WHAT IS BEING ASKED:
Rewrite the lines from the first one through the one containing "Looking at the screenshot, I should pos(741,283)." as a numbered list, dropping any blank lines.

---------------

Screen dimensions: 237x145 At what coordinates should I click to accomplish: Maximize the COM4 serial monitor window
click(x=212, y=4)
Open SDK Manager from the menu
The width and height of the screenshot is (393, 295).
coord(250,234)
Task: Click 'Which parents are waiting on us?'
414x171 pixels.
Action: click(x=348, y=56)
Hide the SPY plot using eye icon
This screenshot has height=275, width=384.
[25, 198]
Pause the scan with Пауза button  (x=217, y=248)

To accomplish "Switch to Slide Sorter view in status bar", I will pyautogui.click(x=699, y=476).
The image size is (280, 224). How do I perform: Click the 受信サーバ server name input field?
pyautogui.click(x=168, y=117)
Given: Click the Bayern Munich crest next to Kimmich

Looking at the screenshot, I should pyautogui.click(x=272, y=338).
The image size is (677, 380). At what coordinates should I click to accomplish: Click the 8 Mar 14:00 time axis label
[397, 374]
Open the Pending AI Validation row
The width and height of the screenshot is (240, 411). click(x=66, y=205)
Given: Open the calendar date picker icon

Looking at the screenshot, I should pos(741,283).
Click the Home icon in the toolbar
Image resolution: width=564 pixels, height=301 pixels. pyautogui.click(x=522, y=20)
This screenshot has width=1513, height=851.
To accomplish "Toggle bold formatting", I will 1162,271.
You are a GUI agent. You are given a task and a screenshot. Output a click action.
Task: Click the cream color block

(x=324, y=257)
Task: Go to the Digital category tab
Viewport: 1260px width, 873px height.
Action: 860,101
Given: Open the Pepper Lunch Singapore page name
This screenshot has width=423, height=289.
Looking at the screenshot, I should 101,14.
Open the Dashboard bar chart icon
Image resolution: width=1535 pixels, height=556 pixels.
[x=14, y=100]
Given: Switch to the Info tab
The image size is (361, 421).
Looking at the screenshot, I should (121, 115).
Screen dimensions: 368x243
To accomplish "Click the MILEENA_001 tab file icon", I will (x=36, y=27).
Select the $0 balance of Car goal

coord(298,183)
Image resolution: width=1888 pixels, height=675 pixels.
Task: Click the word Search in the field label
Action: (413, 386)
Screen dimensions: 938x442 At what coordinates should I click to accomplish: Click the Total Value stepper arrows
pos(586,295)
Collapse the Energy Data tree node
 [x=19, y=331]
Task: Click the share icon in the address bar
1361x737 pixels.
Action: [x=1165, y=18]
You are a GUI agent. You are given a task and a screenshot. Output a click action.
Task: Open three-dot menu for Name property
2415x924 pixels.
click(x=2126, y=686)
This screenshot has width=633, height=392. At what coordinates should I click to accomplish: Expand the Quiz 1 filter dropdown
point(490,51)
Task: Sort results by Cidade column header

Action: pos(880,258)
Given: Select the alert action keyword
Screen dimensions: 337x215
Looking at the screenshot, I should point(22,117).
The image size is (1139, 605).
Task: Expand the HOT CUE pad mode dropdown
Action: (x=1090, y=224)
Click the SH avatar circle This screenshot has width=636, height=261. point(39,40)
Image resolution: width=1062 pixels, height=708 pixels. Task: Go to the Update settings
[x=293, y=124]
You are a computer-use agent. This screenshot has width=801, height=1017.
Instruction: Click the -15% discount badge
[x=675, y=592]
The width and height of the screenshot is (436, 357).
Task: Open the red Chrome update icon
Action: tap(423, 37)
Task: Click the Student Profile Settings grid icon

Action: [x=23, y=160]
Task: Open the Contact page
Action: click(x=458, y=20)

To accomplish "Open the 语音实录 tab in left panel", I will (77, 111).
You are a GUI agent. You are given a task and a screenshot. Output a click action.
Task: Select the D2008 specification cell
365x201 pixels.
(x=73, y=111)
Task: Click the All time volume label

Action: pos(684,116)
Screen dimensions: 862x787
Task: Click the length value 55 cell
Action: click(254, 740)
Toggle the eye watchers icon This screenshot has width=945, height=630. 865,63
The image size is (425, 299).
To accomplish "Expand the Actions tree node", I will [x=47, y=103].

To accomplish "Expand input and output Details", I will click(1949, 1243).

---------------

REPLY TO THE TASK:
1. Screen dimensions: 237x145 At what coordinates should I click to accomplish: Maximize the COM4 serial monitor window
2. click(x=212, y=4)
3. Open SDK Manager from the menu
4. The width and height of the screenshot is (393, 295).
5. coord(250,234)
6. Task: Click 'Which parents are waiting on us?'
7. 414x171 pixels.
8. Action: click(x=348, y=56)
9. Hide the SPY plot using eye icon
10. This screenshot has height=275, width=384.
11. [25, 198]
12. Pause the scan with Пауза button  (x=217, y=248)
13. To accomplish "Switch to Slide Sorter view in status bar", I will pyautogui.click(x=699, y=476).
14. The image size is (280, 224). How do I perform: Click the 受信サーバ server name input field?
15. pyautogui.click(x=168, y=117)
16. Given: Click the Bayern Munich crest next to Kimmich
17. Looking at the screenshot, I should pyautogui.click(x=272, y=338).
18. The image size is (677, 380). At what coordinates should I click to accomplish: Click the 8 Mar 14:00 time axis label
19. [397, 374]
20. Open the Pending AI Validation row
21. The width and height of the screenshot is (240, 411). click(x=66, y=205)
22. Given: Open the calendar date picker icon
23. Looking at the screenshot, I should pos(741,283).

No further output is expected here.